[Available data]:

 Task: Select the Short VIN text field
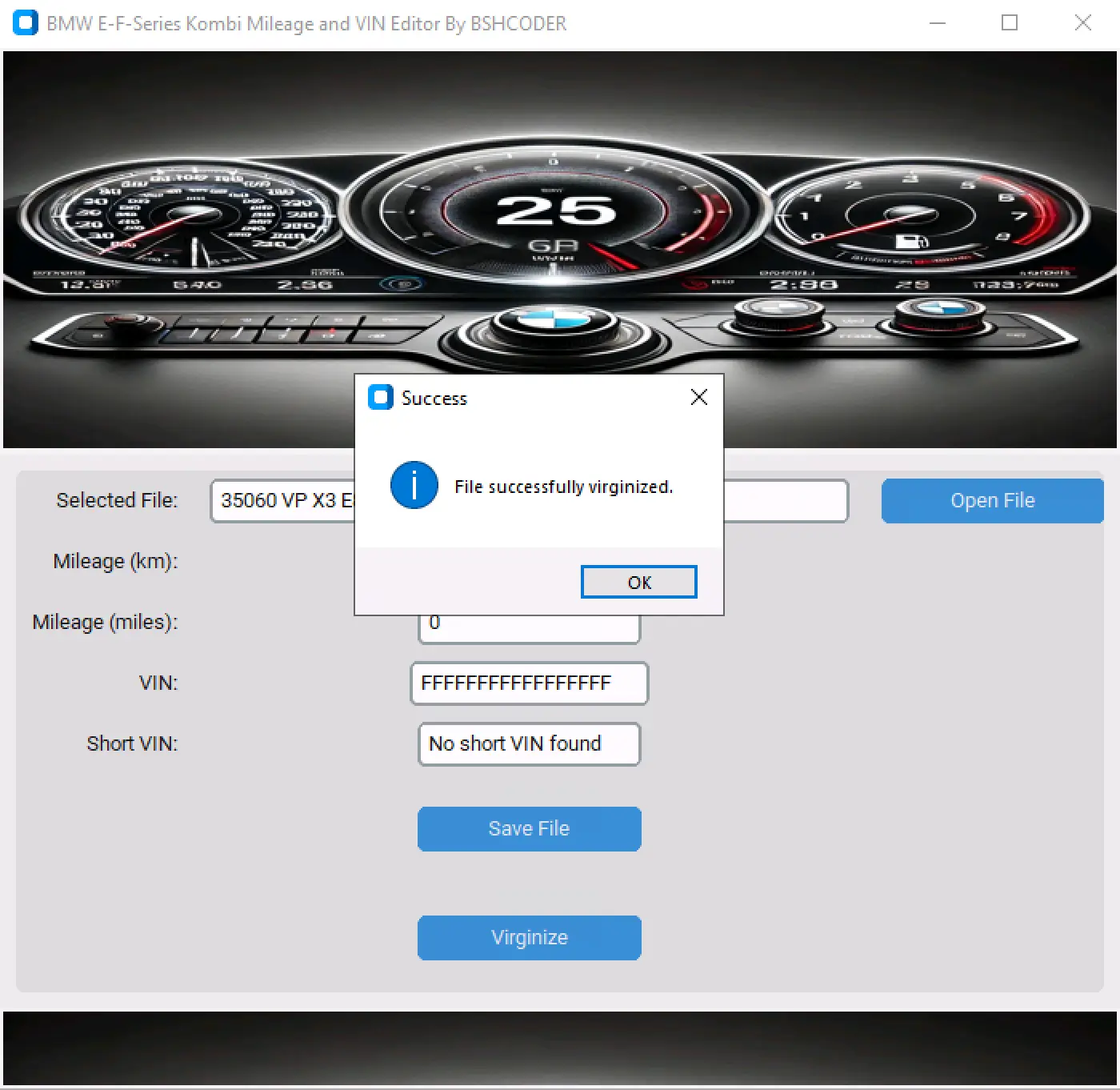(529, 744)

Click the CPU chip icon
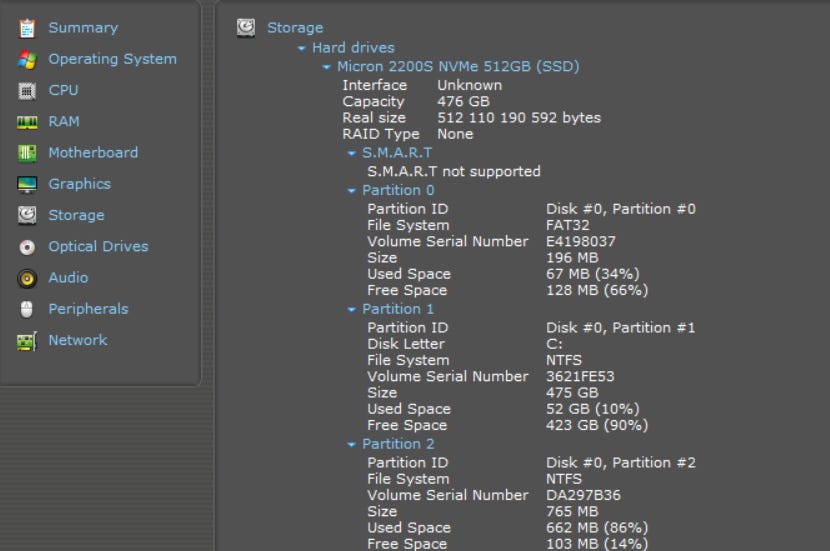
==
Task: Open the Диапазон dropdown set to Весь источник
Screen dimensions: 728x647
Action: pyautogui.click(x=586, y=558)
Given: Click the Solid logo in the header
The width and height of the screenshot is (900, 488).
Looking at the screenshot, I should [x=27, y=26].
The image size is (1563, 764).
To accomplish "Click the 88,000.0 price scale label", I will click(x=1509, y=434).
...
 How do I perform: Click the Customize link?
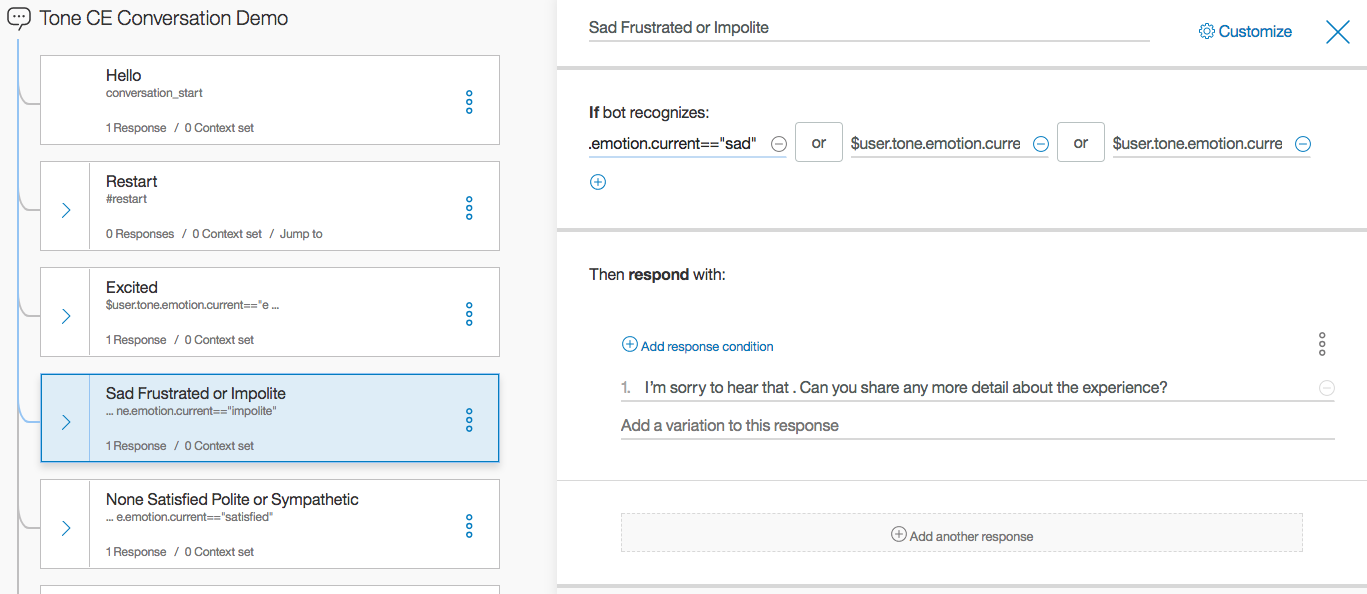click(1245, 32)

[Exercise instructions]: From the records above, extract the lines from the one holding "Task: Select the Short VIN text field" through the one holding "Click the CPU chip icon", word for word; omit the pictures.

[Task answer]:
 Task: Select the Short VIN text field
(529, 744)

Click the CPU chip icon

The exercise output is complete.